Witam
Marzenka- brak czasu....skąd ja to znam, u mnie również wieczny brak czasu na wszystko, ale kwestia przyzwyczajenia.
Kroma, Anołek-nie wiedziałam nawet że tak cięzo ze stażami, Pamiętam jak ja skończyłam studia i się zarejestrowałam, żeby ubezpieczenie mieć to pani z PUP na siłe na staż próbowała mnie wysłać.Powodzenia Wam życzę w poszukiwaniach i trzymam kciuki.
Owca- Hania ślicznie wyglądała, a mamuśka.........hohoho
My dziś w domku siedzimy może po obiedzie pojedziemy na jakieś jeziorko na chwilę nogi pomoczyć.

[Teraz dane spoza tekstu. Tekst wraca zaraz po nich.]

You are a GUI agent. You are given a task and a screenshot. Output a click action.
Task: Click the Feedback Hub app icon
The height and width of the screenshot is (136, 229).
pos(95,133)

Jutro M jedzie do pracy do Świnoujścia, nie potrwa to długo, z godzinę może, a my z małym się z nim weźmiemy i potem skoczymy na mały wypadzik do międzyzdrojów:-)już się doczekac nie mogę, uwielbiam morze.
Wczoraj chatę posprzątałam, okna pomyłam, podłogi, został mi jeszcze najmniejszy pokój, ale okna tam umyje jak M pomaluje go. Dziś tak patrze po podłogach i pełno znów badziewia, skąd to się bierze?no i już ze zmiotką latalam z rana.